_Task details_
Tally how many lines in the material include the word "click", then give that figure by itself.

-- -- --

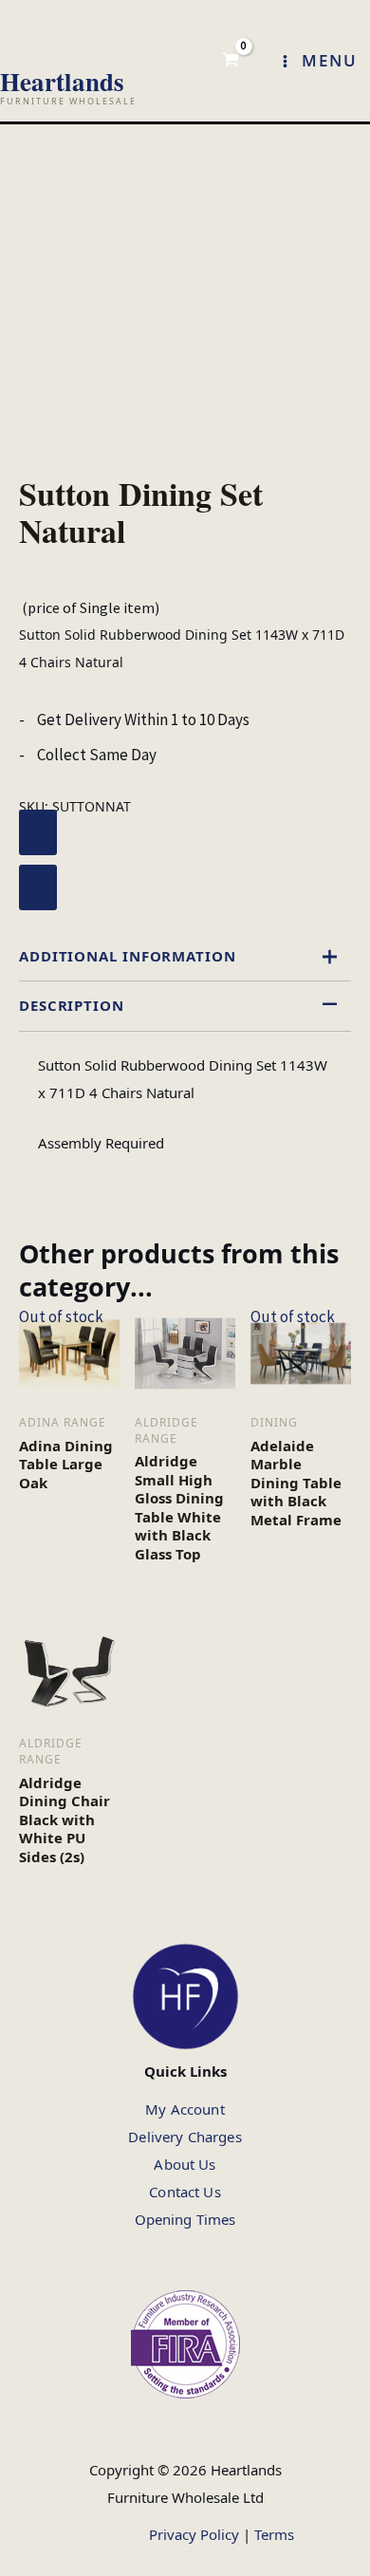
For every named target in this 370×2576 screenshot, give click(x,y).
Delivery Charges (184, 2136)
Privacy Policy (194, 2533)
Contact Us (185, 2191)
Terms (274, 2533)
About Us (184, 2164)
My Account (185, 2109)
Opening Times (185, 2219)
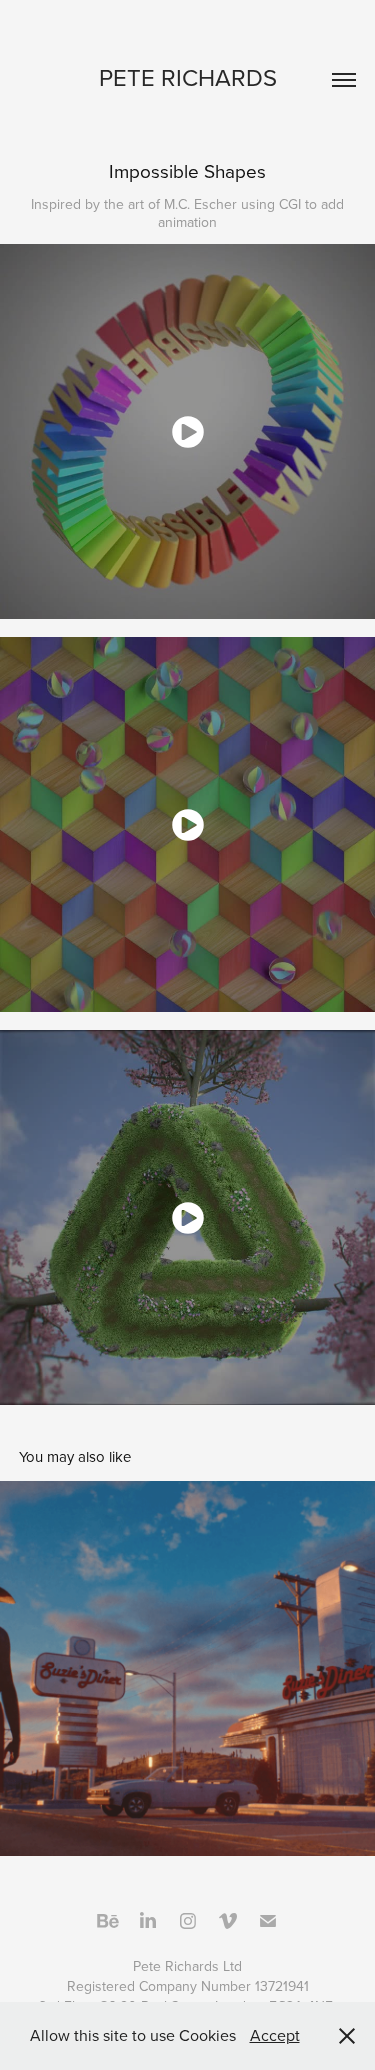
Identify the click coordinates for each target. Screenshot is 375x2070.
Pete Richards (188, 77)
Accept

-- -- --

_Written solution_
2